On their own, investors may act on emotion rather than information
buying and selling based on good and bad news in the media. Your
financial advisor can encourage you to stay on course during uncertain
times or discourage you from paying more than may be warranted for an
investment.
Why Use an Investment Advisor?
A Qualified Professional Can Help You:
Determine your long-term financial goals
Screen out funds that do not match your objectives
Assess risk tolerance
Research funds that meet your requirements
Determine asset allocations
Understand the risks and potential rewards of investing
Monitor investment performance
Review investment needs on a continual basis
Make decisions in difficult markets on an on-going basis
Answer questions, provide advice and reassurance
Financial analysts and personal
financial advisors provide analysis and guidance to businesses and
individuals to help them with their investment decisions. Both types of
specialists gather financial information, analyze it, and make recommendations
to their clients. However, their job duties differ because of the type of
investment information they provide and the clients for whom they work.
Financial analysts assess the economic performance of companies and industries
for firms and institutions with money to invest. Personal financial advisors
generally assess the financial needs of individuals, offering them a wide range
of options.
Financial analysts, also called securities analysts and investment
analysts, work for banks, insurance companies, mutual and pension
funds, securities firms, and other businesses, helping these
companies or their clients make investment decisions. Financial
analysts read company financial statements and analyze commodity
prices, sales, costs, expenses, and tax rates in order to determine
a companys value and to project its future earnings.
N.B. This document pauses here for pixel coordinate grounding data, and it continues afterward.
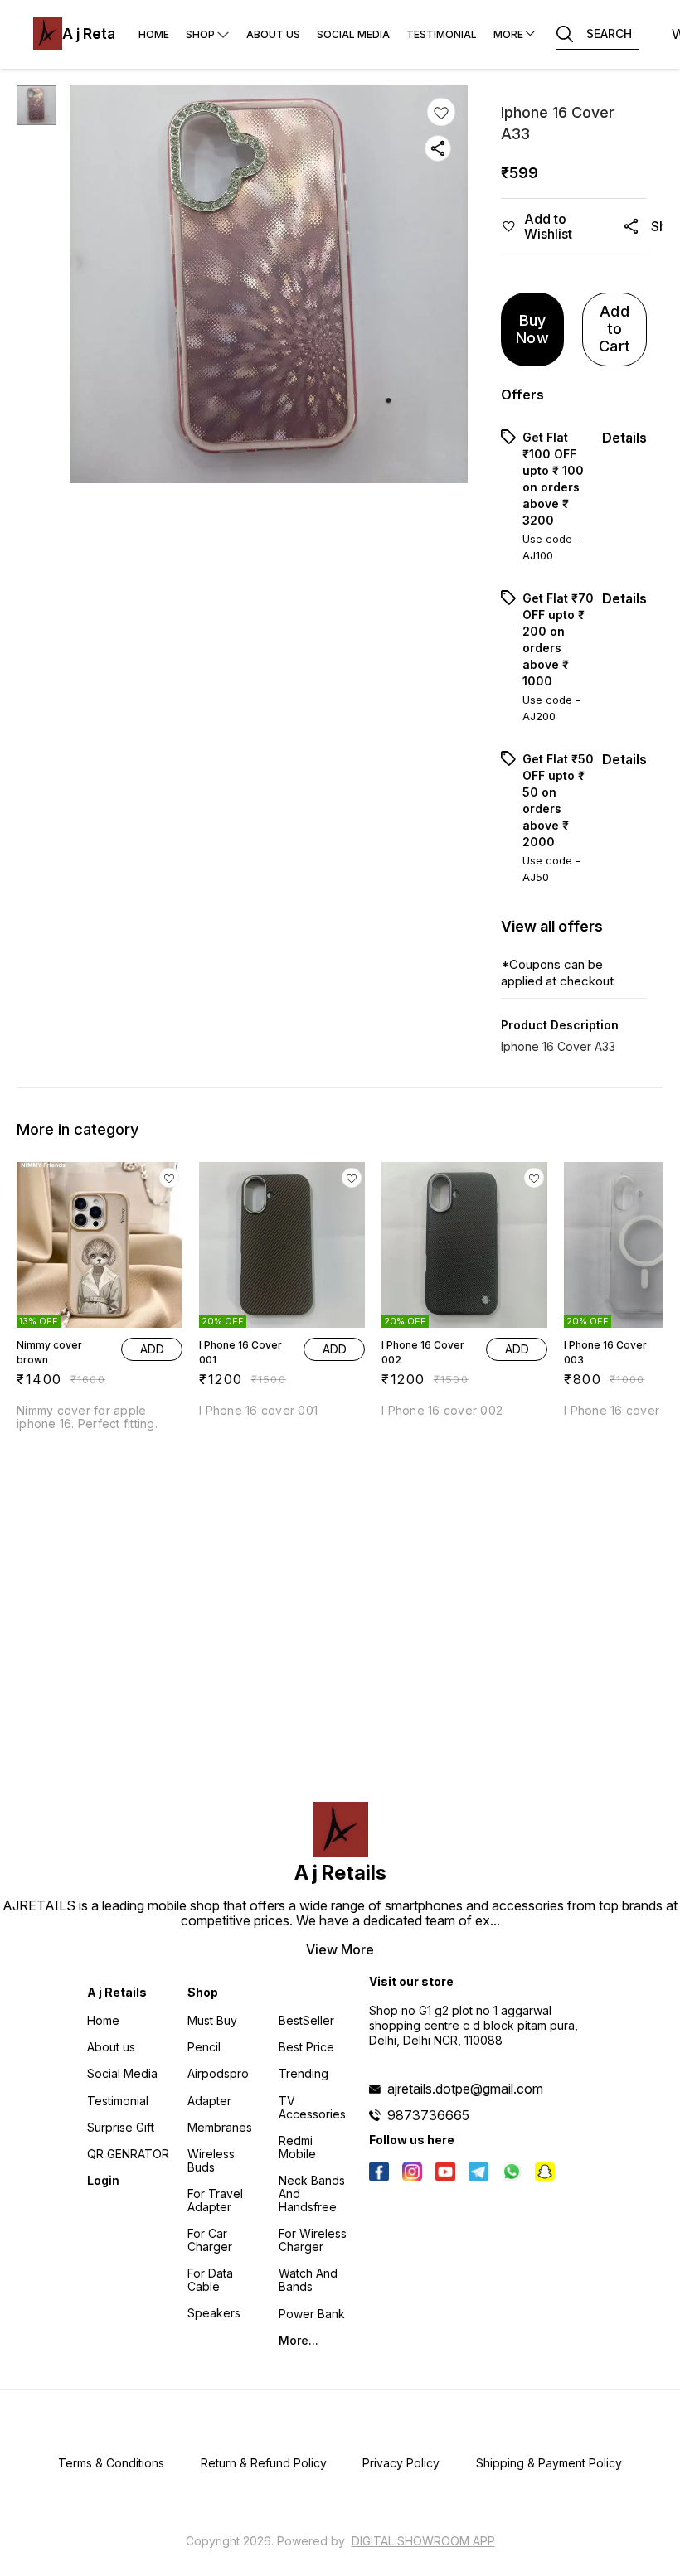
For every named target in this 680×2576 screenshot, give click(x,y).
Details (624, 437)
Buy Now (532, 329)
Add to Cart (614, 328)
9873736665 (428, 2115)
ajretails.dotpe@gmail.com (465, 2088)
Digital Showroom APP (423, 2541)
They often meet
with company officials to gain a better insight into the firms
prospects and to determine its managerial effectiveness. Usually,
financial analysts study an entire industry, assessing current
trends in business practices, products, and industry competition.
They must keep abreast of new regulations or policies that may
affect the industry, as well as monitor the economy to determine its
effect on earnings.
Financial analysts use spreadsheet and statistical software packages
to analyze financial data, spot trends, and develop forecasts. On
the basis of their results, they write reports and make
presentations, usually making recommendations to buy or sell a
particular investment or security. Senior analysts may even be the
ones who decide to buy or sell if they are responsible for managing
the company's or clients assets. Other analysts use the data they
find to measure the financial risks associated with making a
particular investment decision.
Financial analysts in investment banking departments of securities
or banking firms often work in teams, analyzing the future prospects
of companies that want to sell shares to the public for the first
time. They also ensure that the forms and written materials
necessary for compliance with Securities and Exchange Commission (
SEC)
regulations are accurate and complete. They may make
presentations to prospective investors about the merits of investing
in the new company. Financial analysts also work in mergers and
acquisitions departments, preparing analyses on the costs and
benefits of a proposed merger or takeover.